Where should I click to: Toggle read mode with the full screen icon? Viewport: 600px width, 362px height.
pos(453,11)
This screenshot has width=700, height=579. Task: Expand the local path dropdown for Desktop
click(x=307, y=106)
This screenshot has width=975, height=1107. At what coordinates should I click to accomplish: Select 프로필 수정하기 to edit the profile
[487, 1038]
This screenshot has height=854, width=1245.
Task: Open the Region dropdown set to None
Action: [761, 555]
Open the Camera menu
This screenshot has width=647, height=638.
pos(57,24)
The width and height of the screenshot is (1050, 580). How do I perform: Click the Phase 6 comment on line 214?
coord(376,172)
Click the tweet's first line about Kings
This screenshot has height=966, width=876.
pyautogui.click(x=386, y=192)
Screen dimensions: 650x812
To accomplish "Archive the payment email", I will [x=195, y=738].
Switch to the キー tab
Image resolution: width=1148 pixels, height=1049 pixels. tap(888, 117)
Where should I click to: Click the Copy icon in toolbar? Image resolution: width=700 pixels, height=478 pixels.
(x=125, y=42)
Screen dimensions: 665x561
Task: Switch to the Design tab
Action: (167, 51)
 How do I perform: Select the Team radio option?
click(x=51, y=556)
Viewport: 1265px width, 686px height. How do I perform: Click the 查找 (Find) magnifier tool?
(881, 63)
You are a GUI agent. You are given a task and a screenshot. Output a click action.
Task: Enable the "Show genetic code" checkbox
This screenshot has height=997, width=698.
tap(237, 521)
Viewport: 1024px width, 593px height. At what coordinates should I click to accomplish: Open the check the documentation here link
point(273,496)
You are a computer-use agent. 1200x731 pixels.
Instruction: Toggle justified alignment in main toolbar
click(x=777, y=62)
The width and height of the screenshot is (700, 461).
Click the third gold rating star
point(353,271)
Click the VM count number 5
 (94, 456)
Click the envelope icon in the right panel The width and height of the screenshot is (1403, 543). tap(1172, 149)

* * * * * * * * *

Assignment: Output the lines above verbatim and in full.

Response box:
Where should I click to: Toggle read mode with the full screen icon? Viewport: 600px width, 362px height.
pos(453,11)
This screenshot has width=700, height=579. Task: Expand the local path dropdown for Desktop
click(x=307, y=106)
This screenshot has width=975, height=1107. At what coordinates should I click to accomplish: Select 프로필 수정하기 to edit the profile
[487, 1038]
This screenshot has height=854, width=1245.
Task: Open the Region dropdown set to None
Action: [761, 555]
Open the Camera menu
This screenshot has width=647, height=638.
pos(57,24)
The width and height of the screenshot is (1050, 580). How do I perform: Click the Phase 6 comment on line 214?
coord(376,172)
Click the tweet's first line about Kings
This screenshot has height=966, width=876.
pyautogui.click(x=386, y=192)
Screen dimensions: 650x812
To accomplish "Archive the payment email", I will [x=195, y=738].
Switch to the キー tab
Image resolution: width=1148 pixels, height=1049 pixels. tap(888, 117)
Where should I click to: Click the Copy icon in toolbar? Image resolution: width=700 pixels, height=478 pixels.
(x=125, y=42)
Screen dimensions: 665x561
Task: Switch to the Design tab
Action: (167, 51)
 How do I perform: Select the Team radio option?
click(x=51, y=556)
Viewport: 1265px width, 686px height. How do I perform: Click the 查找 (Find) magnifier tool?
(881, 63)
You are a GUI agent. You are given a task and a screenshot. Output a click action.
Task: Enable the "Show genetic code" checkbox
This screenshot has height=997, width=698.
tap(237, 521)
Viewport: 1024px width, 593px height. At what coordinates should I click to accomplish: Open the check the documentation here link
point(273,496)
You are a computer-use agent. 1200x731 pixels.
Instruction: Toggle justified alignment in main toolbar
click(x=777, y=62)
The width and height of the screenshot is (700, 461).
Click the third gold rating star
point(353,271)
Click the VM count number 5
 (94, 456)
Click the envelope icon in the right panel The width and height of the screenshot is (1403, 543). tap(1172, 149)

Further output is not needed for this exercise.